> _SOURCE DOCUMENT_
--- Start ---

The sheik he told his boogie men

Of all the idiotic complaints about Attorney General Eric Holder’s decision to try Khalid Sheikh Mohammed and other 9.11 plotters in a federal court in Manhattan, the most offensive is that a public trial will give him a megaphone for his propaganda — and his words will cause our city, nay, our nation to fall. 

This hysteria (fueled entirely by Republican Obama Derangement Syndrome, which makes every action of this administration the handiwork of Satan) was in plain view when Holder defended his decision before the Senate Judiciary Committee yesterday. (Why he felt he had to defend his decision is another matter.) Breast-beating — GOP breasts, natch — was much in evidence, as when the reliably hysterical Sen. Jeff Sessions (R-Ala.) claimed, “These are not normal criminals.”

No, they’re not; they are far bigger scumbags because they slaughtered people in the name of religion and righteousness and I actually do believe that if there is a Satan, he is warming up a front-row seat for them in hell right now. But why do these standard-bearers of the right have so little faith in our court system, let alone this whole free speech thing? What are they, communists? (Vietnam just shut down Facebook btw, presumably because of that pesky free-speech stuff; maybe Sessions should move there?)

The fact that KSM (as the court documents call him) and his co-conspirators were successful on 9.11 says more about our lack of readiness and intelligence failures than it does about their criminal genius. These are not superheroes from Batman; they are zealots who should have the right to spew their anti-US propaganda right in the heart of still-bustling downtown NYC before we convict them and send them to prison forever. (No martyrdom, since that’s what they asked for.)

As Holder so eloquently put it, “We need not cower in the face of this enemy. Our institutions are strong, our infrastructure is sturdy, our resolve is firm, and our people are ready.” Or as GWB liked to say, “Bring ’em on.”

Stop torturing us

It’s taken more than 100 days but this week was the first time I felt like my own personal honeymoon with Obama might be over. His decision to block the release of photos that depict US troops and agents torturing enemy combatants feels like a blunder on many levels: As much as I like his willingness to change his mind on issues when presented with new information (unlike old whatsisname), the rhetoric that followed his about face on this question (or “flip-flop” as the folks at Fox are already calling it) seems just plain wimpy. 

“The president believes in this special case the damage that would be done to troops and our national security has not been fully presented to the court,” Robert Gibbs told the press corps (before having a tizzy over someone’s cell phone going off) on the same day that Obama said something about “a few bad apples” in the military. Conveniently ignoring the bad apples in the Department of Defense and the vice-president’s office who gave the go-ahead to torture people.

--- End ---

> _EXERCISE REQUIREMENTS_
- a) According to the commentary, before which Senate committee did Holder defend his decision to try the 9.11 plotters in Manhattan?
- b) Write out the passage of the commentary between "As Holder so" and "just plain wimpy.", inclusive.

> _INFORMATION SHOWN_
--- Start ---

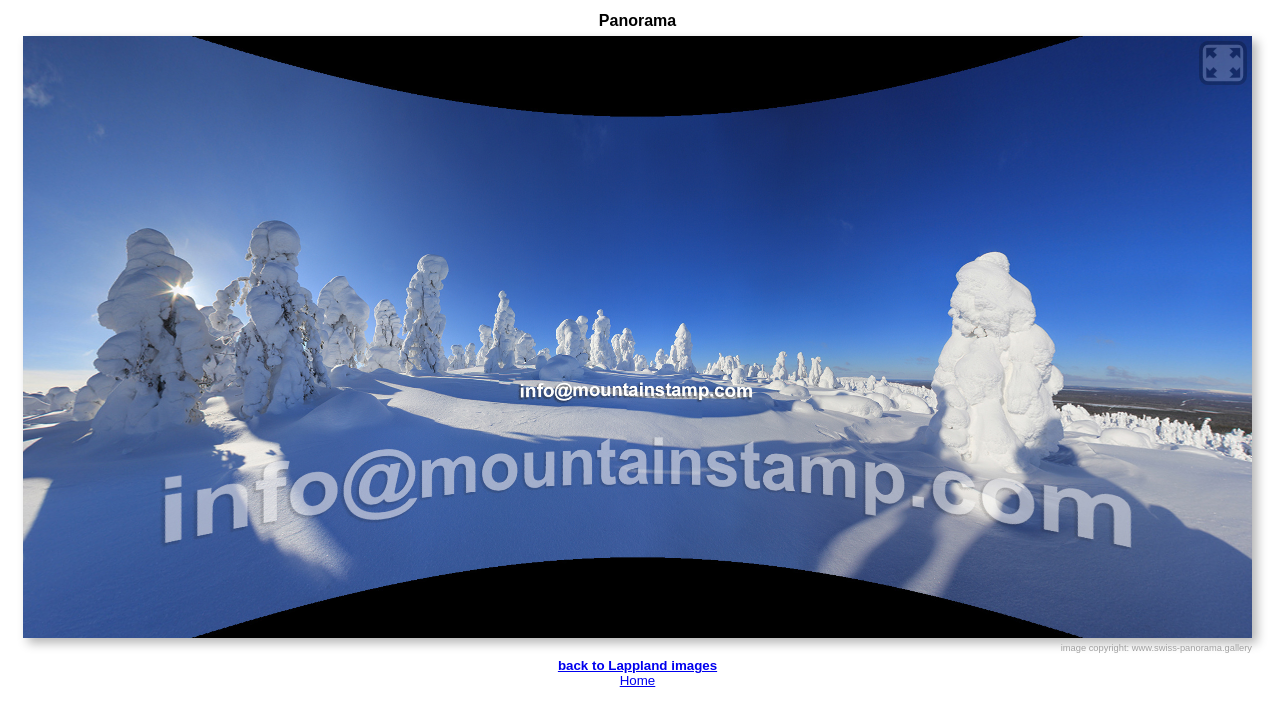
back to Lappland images (637, 665)
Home (638, 680)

--- End ---

> _FULL SOLUTIONS_
- a) The Senate Judiciary Committee.

- b)
As Holder so eloquently put it, “We need not cower in the face of this enemy. Our institutions are strong, our infrastructure is sturdy, our resolve is firm, and our people are ready.” Or as GWB liked to say, “Bring ’em on.”

Stop torturing us

It’s taken more than 100 days but this week was the first time I felt like my own personal honeymoon with Obama might be over. His decision to block the release of photos that depict US troops and agents torturing enemy combatants feels like a blunder on many levels: As much as I like his willingness to change his mind on issues when presented with new information (unlike old whatsisname), the rhetoric that followed his about face on this question (or “flip-flop” as the folks at Fox are already calling it) seems just plain wimpy.